Top of EXCERPTED PASSAGE

Re: Interesting Flight stories
No one is posting so my boyfriend shared these with me
ON THE FUNNY OR SARCASTIC SIDE OF TRICKS OF THE TRADE
All bleeding stops....eventually.
If the child is quiet, be scared.
If the pt. vomits, try to hold the head to the side of the rig with the least difficult cleanable equipment.
There will be problems.
If the patient looks sick, then the patient is sick.
If you absolutely must vomit, than it is probably best to turn your head away from the patient.
It is generally bad to use the words "holy $hit" on scene, in reference to the patients condition.
When responding to a call always remember that your ambulance was built by the lowest bidder
If its stupid, but it works, then it ain't stupid
Always honor a threat
Always know when to get out of dodge
Always know HOW to get out of dodge
Don't go INTO Dodge without the Marshall.
If the pt is going to vomit (especially projectile) be sure to aim towards any bystanders that would NOT clear the scene. (This also works for OIC's)
Always answer a newbie's questions. (you once asked them, too.)
EMT's are taught - "the man with the gun, is the man in charge" (i.e.: the police) WRONG !!!!! Real life (when the fire dept. is on scene) "The man with the NOZZLE (charged hose line) is the man in charge !!" Trust me , it's true. I've been there. that charged hose will send you farther down the block & hurt more before the cop begins to think about shooting you.
If you respond to an MVA after midnight and you don't find a drunk, keep looking - you've missed a patient.
PVC's can be eliminated by sending a strip to the hospital.
The ultimate QA program in EMS is an autopsy.
Pain never killed anyone
"Compassion Kills", don't dive into incidents.
What do you call a medical student who finishes last in their class? Doctor.
Just because someone's EMT or Paramedic original license date is before yours does not mean they know what they are doing.
Most of your patients are healthier than you are.
Being in emergency services means you get to celebrate your holidays with all your friends, while on-duty.
Being an EMT means you get to expose yourself to rare, exotic and exciting new diseases.
Common sense isn't VERY COMMON
EMS goes against the process of natural selection.
Just because you're paranoid doesn't mean your supervisor's not around the corner.
You can't cure stupid.
Dead is dead, leave it at that.
The pain will go away when it stops hurting.
You should always stop CPR after the second ouch!, from the PT.
If your patient is violent you can always use O2 therapy (an O2 bottle across the head usually calms them down).
You've never been as sick as just before you stop breathing.
If someone is pointing a gun at you, 2 things
1. you should have waited for PD,
2. you wish you just hadn't made that wise ass comment.
When in doubt let your partner handle it
If the patient only moans when you listen to lung sounds .... They aren't as sick as they want to be.
EMS providers know how to say "got shoes" in 7 different languages.
Never go past the first dead cop.
IF you ever go to a call and find the cops laughing on the front lawn...worry!

Bottom of EXCERPTED PASSAGE

• [ACTIVITY 1]:
Copy everything in the EMS tricks of the trade list from "Common sense isn't" down to "around the corner.".
• [ACTIVITY 2]:
List every line in the EMS tricks of the trade list that begins with the word "Always".
The rows that follow have nothing to do with the text above.

Top of DATASET EXCERPTS

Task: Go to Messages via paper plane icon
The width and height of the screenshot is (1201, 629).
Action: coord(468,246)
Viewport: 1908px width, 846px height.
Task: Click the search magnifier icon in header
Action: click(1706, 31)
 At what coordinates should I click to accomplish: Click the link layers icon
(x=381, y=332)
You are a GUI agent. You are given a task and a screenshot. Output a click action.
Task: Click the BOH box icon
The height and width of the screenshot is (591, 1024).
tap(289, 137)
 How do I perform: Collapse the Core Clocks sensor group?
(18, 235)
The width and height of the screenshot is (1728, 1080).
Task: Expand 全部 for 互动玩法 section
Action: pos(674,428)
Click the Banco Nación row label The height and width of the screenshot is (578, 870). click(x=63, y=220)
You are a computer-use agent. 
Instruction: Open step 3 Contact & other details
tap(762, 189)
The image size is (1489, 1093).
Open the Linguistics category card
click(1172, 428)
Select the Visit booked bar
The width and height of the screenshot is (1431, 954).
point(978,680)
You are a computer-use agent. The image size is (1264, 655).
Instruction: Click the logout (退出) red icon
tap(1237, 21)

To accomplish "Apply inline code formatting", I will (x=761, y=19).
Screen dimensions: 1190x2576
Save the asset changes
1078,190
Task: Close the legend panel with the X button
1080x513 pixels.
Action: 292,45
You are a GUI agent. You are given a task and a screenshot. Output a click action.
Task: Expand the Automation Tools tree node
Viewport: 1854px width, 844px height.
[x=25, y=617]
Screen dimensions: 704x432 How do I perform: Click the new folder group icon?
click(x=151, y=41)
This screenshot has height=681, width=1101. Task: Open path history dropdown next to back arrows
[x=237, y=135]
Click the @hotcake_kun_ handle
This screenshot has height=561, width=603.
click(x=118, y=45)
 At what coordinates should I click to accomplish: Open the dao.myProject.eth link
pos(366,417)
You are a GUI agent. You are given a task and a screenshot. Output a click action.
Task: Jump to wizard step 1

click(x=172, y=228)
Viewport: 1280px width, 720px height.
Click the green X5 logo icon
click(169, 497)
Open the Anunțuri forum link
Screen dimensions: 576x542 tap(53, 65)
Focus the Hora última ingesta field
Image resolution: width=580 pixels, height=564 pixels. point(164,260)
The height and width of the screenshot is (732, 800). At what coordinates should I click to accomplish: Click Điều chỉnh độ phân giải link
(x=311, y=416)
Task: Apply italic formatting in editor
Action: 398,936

Bottom of DATASET EXCERPTS

• [REPLY 1]:
Common sense isn't VERY COMMON
EMS goes against the process of natural selection.
Just because you're paranoid doesn't mean your supervisor's not around the corner.

• [REPLY 2]:
Always honor a threat
Always know when to get out of dodge
Always know HOW to get out of dodge
Always answer a newbie's questions. (you once asked them, too.)